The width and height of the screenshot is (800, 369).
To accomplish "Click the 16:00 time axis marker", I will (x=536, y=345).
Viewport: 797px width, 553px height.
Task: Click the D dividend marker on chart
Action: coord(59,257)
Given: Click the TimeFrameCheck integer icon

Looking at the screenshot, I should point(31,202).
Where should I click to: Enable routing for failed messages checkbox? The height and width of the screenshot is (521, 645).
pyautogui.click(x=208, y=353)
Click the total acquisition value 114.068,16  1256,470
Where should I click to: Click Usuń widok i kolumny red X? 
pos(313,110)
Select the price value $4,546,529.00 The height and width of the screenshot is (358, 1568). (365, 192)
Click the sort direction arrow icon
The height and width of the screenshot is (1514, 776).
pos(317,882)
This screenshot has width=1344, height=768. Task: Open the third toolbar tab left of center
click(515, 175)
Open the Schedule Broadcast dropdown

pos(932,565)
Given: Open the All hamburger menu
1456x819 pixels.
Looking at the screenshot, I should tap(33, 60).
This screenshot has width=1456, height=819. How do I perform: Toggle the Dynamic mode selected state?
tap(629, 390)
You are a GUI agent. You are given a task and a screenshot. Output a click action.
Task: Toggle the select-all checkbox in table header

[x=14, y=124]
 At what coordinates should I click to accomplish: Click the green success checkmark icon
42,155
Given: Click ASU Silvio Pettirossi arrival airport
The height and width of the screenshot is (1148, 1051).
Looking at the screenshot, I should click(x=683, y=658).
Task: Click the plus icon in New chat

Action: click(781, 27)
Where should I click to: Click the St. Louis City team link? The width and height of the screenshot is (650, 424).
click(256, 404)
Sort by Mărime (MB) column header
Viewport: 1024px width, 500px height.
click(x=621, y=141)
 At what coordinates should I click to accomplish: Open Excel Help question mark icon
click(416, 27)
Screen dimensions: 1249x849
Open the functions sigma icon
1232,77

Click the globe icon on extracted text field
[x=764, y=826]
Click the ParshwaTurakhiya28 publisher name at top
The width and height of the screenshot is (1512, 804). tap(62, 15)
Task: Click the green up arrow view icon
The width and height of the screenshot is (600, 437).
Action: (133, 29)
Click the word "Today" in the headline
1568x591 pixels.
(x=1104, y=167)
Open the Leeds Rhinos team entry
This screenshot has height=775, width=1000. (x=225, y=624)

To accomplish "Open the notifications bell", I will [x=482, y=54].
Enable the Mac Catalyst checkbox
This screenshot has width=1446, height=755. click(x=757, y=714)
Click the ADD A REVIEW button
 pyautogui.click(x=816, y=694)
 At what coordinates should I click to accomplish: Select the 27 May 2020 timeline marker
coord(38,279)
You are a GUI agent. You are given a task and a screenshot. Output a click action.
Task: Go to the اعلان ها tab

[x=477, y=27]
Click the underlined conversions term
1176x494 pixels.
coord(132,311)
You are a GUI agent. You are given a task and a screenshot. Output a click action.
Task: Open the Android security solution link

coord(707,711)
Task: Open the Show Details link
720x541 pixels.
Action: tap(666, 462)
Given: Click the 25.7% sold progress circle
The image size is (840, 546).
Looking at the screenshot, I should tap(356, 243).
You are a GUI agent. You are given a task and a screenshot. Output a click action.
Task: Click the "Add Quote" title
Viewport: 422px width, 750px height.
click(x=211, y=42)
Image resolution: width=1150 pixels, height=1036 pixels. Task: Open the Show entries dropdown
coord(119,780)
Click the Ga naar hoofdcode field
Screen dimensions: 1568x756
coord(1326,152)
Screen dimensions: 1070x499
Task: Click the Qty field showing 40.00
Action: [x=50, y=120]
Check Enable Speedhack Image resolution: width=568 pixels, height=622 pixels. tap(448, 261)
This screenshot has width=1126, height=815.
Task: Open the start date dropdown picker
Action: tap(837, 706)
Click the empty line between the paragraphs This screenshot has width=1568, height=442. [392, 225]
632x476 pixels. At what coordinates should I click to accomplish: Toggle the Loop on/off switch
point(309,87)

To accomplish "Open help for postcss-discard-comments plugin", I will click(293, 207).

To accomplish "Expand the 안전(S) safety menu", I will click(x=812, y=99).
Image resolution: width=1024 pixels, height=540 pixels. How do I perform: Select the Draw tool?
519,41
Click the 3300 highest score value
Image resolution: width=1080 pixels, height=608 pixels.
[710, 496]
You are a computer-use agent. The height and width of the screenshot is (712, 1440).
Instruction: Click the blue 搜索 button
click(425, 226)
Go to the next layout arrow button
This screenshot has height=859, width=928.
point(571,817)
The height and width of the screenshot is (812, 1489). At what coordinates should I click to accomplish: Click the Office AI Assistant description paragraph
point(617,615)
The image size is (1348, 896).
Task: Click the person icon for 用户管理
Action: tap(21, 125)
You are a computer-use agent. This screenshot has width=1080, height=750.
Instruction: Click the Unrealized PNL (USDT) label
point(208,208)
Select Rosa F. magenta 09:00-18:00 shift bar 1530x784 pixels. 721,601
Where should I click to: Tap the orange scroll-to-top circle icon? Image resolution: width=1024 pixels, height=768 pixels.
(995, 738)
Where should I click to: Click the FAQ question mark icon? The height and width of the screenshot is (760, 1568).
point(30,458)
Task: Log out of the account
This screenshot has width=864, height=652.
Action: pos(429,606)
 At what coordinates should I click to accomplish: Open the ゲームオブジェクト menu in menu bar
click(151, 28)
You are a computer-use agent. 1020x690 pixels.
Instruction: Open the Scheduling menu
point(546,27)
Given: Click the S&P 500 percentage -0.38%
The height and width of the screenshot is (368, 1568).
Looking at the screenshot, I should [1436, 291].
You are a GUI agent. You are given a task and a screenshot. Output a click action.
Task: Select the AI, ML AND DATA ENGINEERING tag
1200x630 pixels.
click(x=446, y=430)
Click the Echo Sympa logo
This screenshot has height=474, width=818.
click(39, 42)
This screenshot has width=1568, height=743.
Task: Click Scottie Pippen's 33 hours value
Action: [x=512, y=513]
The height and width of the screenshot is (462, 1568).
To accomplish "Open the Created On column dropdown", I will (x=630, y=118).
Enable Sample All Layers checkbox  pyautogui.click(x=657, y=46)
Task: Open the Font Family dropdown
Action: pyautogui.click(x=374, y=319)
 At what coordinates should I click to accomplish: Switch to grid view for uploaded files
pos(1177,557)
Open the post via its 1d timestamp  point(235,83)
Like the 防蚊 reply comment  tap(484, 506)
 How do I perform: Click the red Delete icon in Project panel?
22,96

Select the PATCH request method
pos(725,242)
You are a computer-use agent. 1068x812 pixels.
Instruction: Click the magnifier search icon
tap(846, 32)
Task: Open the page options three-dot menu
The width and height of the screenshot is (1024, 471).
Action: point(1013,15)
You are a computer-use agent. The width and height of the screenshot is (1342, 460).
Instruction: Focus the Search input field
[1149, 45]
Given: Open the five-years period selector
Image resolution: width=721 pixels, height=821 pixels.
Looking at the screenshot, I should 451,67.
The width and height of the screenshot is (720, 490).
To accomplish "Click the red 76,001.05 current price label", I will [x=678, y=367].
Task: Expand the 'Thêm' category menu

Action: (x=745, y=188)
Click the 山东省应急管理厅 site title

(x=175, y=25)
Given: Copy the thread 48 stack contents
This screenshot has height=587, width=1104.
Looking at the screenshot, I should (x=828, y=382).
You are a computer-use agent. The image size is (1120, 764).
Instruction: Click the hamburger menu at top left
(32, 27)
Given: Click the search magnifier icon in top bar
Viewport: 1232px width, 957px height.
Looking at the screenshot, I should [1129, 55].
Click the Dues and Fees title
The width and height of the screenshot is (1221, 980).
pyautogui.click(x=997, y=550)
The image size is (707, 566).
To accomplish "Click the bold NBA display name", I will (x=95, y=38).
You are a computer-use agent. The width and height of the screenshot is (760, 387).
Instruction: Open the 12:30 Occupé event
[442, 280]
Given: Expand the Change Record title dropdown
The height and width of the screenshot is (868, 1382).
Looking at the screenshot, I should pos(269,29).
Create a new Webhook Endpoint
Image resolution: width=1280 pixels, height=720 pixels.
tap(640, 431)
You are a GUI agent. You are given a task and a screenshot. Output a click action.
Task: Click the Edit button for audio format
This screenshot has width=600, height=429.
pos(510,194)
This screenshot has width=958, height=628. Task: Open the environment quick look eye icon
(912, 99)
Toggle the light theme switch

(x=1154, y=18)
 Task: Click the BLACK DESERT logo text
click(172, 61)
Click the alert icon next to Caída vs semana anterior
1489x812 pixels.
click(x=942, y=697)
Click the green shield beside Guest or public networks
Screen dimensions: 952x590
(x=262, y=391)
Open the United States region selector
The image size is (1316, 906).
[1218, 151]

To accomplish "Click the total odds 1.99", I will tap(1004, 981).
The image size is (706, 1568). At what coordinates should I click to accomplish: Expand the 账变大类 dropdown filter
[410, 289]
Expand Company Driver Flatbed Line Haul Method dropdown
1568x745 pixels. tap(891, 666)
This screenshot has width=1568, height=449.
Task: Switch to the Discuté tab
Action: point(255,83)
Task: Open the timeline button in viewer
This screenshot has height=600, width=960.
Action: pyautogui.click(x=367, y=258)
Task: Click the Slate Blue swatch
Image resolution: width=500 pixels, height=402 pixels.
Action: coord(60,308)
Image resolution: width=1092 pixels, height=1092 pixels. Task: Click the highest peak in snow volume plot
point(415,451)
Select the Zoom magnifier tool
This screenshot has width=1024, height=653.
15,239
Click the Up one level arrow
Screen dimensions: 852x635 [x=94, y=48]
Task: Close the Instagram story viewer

* Problem to work on *
Please copy each line of the records above that holds the word "total".

* Reply *
Click the total acquisition value 114.068,16  1256,470
To accomplish "Click the total odds 1.99", I will tap(1004, 981).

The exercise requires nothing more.